An Unusual Mortality Event was declared by NOAA for Atlantic bottlenosed dolphins from July 2013 through the present.
Virginia found itself at the center of the dolphin die-off last year, with hundreds of dolphins washing ashore.
"We all hope it's never going to be that way again - we had weekends where we had over 30 animals in two days," explained Virginia Aquarium and Marine Science Center Director of Research and Conservation Mark Swingle.
Data collected by NOAA shows that 346 dolphins stranded in Virginia between July 1, 2013 and April 13, 2014.
The average number of strandings for Virginia for that same time frame between 2007 and 2012 was 33.
"Really, it started in New York and worked its way all the way down to Florida eventually and it's still ongoing," Swingle told NewsChannel 3's Todd Corillo.
As the warm weather returns to Virginia, so do dolphin populations, but right now it's anyone's guess if the high mortality rate will also increase.
"None of us really know what's going to happen this year because we don't really have anything to compare it to," Swingle stated. "We only have really one other event in history that's even close to this and that was a die off in the 1987-1988 time frame."
"Back then we had a huge number of strandings in Virginia in 1987 and the following year we didn't have an usual number of stranding in Virginia," he continued.
The hope is that will be the case for 2014.
"One of the theories is that this morbillivirus, this virus that worked its way through the population, may have actually done it's damage, worked its way through the population and those that survived are now more resistant to the virus and therefore maybe there won't be any mortalities, or any elevated moralities this year," Swingle explained.
So far this year Swingle says there have been 5 cases of dolphin strandings for the Stranding Response Team.
"In fact we aren't above anything that we would normally see this year at this time," Swingle said.
The high number of strandings came at a tough time for the team as they deal with drastic cuts in federal funding.

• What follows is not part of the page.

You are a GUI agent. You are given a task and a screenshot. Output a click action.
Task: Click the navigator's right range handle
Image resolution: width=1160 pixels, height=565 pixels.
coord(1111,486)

"We are still fighting that battle - trying to get some funding put back into that program - it's called the Prescott Stranding Grant Program. When these things happen - not having that funding is even more dramatic and really difficult for us to deal with," Swingle said.
The team relies on grants and donations to keep going.
"This is our busy season and anyone who would like to make a donation to the aquarium for the Stranding Response Team, that would certainly be welcome," Swingle stated.